Pour savoir depuis toujours qu'on ne va pas « au docteur », mais « chez le docteur » (glissez à tout hasard le premier de ces tours dans la conversation, vous verrez ce qu'il en coûte), un lecteur s'interroge.

À cette construction, il ne trouve rien de pendable sur le plan syntaxique. Au diktat des grammairiens, il oppose implicitement une autre parole d'Évangile, celle de Jésus, qui demande de laisser venir à lui les petits enfants. « Si un médecin me dit Venez à moi, plaide-t-il, et que, pour l'obliger, je vais à lui, on peut dire que je suis allé au docteur ! »

Cet esprit critique nous plaît : on observe plus volontiers les règles auxquelles on adhère. Dépasser le comment pour tenter d'atteindre le pourquoi, c'est aller dans le sens d'une langue plus respectée parce que mieux comprise. N'est-il pas arrivé à l'auteur de ces lignes de défendre l'inatteignable contre l'inaccessible ? de regretter le discrédit qui pèse sur le verbe s'excuser ?

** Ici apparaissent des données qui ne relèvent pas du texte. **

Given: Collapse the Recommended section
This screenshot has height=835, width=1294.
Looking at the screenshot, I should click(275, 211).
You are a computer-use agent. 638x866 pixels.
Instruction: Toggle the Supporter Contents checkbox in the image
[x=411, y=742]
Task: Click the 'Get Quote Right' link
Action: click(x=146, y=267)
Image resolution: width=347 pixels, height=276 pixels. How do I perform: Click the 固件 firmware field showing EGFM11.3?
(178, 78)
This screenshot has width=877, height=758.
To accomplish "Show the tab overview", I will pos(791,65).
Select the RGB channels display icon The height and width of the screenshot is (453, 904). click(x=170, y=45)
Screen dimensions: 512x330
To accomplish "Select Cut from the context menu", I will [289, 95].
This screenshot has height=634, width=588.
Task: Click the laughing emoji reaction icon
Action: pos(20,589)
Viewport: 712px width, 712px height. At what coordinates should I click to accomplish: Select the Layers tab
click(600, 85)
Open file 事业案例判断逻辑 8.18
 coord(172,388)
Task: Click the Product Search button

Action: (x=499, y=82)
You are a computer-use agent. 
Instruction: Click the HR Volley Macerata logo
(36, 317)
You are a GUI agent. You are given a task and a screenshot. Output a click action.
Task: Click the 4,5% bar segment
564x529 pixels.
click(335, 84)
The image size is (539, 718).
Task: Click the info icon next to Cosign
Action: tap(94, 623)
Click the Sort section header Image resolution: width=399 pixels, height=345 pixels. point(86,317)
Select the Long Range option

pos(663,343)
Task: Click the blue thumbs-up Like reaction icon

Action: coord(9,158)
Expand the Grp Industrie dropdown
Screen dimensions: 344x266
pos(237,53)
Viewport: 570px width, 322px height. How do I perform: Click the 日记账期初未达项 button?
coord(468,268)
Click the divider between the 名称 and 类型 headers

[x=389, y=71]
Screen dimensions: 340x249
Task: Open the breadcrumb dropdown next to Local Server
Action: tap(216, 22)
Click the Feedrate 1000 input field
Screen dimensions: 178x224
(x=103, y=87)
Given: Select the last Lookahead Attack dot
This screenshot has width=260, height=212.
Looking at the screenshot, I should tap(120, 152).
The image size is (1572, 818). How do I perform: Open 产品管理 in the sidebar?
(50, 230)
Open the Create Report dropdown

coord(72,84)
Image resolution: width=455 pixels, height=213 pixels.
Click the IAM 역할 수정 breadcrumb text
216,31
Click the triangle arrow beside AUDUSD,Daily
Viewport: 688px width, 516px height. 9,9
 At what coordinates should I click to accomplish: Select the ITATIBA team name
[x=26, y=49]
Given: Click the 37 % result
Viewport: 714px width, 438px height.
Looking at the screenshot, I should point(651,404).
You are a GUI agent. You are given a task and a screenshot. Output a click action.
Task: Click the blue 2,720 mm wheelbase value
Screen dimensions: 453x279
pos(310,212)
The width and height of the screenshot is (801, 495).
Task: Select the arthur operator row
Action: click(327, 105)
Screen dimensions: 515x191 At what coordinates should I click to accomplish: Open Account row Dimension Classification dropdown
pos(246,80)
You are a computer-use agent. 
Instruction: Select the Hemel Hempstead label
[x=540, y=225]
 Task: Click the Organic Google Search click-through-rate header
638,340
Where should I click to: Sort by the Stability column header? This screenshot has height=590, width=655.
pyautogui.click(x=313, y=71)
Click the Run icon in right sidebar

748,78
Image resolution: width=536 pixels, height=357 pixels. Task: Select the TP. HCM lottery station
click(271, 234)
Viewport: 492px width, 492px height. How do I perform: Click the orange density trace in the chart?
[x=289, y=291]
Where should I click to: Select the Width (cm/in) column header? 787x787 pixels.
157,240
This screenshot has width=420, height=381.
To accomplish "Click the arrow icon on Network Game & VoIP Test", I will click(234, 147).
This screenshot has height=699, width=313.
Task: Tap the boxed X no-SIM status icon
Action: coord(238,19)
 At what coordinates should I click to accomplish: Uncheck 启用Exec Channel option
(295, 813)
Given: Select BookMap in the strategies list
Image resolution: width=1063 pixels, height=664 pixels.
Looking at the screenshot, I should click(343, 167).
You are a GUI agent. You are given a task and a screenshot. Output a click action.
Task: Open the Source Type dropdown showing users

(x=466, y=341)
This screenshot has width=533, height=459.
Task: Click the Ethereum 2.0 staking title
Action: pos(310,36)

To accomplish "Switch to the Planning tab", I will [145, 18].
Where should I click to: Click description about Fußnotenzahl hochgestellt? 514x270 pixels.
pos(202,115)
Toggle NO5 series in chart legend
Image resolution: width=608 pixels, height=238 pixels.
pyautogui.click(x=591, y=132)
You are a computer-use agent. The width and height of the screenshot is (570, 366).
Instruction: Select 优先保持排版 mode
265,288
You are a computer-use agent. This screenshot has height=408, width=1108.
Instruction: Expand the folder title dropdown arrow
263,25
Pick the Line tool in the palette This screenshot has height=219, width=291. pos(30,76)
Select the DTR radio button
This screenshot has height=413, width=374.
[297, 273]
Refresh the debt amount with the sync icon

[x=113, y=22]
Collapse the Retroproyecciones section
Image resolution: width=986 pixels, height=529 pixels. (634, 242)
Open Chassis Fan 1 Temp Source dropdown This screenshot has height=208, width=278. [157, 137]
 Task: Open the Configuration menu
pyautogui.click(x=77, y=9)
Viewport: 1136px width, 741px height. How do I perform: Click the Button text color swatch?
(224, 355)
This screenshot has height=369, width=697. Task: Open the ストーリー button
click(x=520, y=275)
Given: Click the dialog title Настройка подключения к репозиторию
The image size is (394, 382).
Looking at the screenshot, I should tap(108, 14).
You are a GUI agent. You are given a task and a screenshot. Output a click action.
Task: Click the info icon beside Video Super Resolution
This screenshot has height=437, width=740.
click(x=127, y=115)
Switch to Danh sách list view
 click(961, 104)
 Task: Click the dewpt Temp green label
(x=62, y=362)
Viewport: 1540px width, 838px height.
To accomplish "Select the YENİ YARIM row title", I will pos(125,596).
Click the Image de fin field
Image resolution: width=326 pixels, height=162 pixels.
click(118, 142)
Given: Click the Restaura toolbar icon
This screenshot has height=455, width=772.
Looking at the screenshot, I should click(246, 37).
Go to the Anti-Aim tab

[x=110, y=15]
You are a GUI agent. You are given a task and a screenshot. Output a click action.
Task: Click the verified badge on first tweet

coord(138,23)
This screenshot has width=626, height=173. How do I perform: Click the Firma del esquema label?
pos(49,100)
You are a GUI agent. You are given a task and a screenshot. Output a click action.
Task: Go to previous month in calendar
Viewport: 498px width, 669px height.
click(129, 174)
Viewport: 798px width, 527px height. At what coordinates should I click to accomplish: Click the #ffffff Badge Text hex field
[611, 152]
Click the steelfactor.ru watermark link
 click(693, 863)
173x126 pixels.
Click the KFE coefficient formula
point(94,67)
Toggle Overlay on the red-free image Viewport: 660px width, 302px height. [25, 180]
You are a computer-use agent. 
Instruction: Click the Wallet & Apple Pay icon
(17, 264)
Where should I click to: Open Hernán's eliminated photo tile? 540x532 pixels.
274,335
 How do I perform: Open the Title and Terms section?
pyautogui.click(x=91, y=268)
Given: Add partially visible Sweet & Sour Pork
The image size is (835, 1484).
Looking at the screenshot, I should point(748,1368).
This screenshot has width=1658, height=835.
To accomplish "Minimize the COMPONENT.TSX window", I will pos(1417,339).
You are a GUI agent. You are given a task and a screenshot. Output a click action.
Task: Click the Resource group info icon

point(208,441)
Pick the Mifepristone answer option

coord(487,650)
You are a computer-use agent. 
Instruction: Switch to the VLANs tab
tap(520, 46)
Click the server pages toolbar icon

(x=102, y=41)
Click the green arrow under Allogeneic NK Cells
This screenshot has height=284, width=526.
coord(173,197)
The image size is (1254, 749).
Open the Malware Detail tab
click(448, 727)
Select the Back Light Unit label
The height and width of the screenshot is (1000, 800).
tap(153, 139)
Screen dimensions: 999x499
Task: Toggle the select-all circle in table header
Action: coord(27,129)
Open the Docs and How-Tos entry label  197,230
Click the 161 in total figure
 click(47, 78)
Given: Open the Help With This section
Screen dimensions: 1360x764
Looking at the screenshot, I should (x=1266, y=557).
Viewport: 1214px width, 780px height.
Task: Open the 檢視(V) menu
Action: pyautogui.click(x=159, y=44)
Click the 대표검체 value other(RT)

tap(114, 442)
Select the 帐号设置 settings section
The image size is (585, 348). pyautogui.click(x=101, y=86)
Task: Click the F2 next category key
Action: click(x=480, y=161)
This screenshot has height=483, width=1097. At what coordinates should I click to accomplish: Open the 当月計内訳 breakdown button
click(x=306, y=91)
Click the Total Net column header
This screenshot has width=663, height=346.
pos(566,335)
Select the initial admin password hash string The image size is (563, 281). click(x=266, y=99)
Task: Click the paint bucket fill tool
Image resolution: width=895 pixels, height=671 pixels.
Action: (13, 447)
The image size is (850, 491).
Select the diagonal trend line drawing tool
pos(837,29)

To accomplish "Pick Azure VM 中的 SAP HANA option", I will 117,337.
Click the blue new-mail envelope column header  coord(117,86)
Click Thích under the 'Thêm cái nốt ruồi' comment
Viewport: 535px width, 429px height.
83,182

De fait, il suffit d'interroger les dictionnaires pour constater que rien n'empêche le verbe aller de se construire avec à, fût-ce devant un nom désignant une personne. Pour trouver familiers et populaires aller au coiffeur, au dentiste, le Trésor de la langue française n'en juge pas moins littéraire un aller à quelqu'un au sens de « s'adresser à, se tourner vers ». On ne peut pas dire que ces acceptions soient exclues dans le cas qui nous occupe !

Plus probant encore, le détour par la dernière édition du Dictionnaire de l'Académie. Il en ressort certes que, si la préposition à est envisageable quand il ne s'agit que de se diriger vers quelqu'un, chez s'impose dès lors qu'on le fait « en tant que patient ou que client ». Au sens propre, du moins. Car que lit-on peu après, sous l'enseigne du figuré ? l'exemple Il vous faudra aller à l'évêque, avec pour sens proposé « vous adresser à lui pour lui présenter une demande ou le consulter ». Rien, là encore, qui ne siée à un médecin ! Il semblerait donc que, si chez va bien au quotidien (comme La Voix du Nord le disait naguère de la couleur bleue), une démarche exceptionnelle justifie à : Grevisse note que l'on a dit aller au roi ou au ministre, y voyant un tour archaïque plutôt qu'incorrect.

Qu'il vaille mieux aujourd'hui recourir à chez n'est pas douteux, et notre lecteur est le premier à en convenir. Mais il n'a pas tort de chercher à déculpabiliser les contrevenants dont la façon de parler est certainement moins infamante que passée de mode.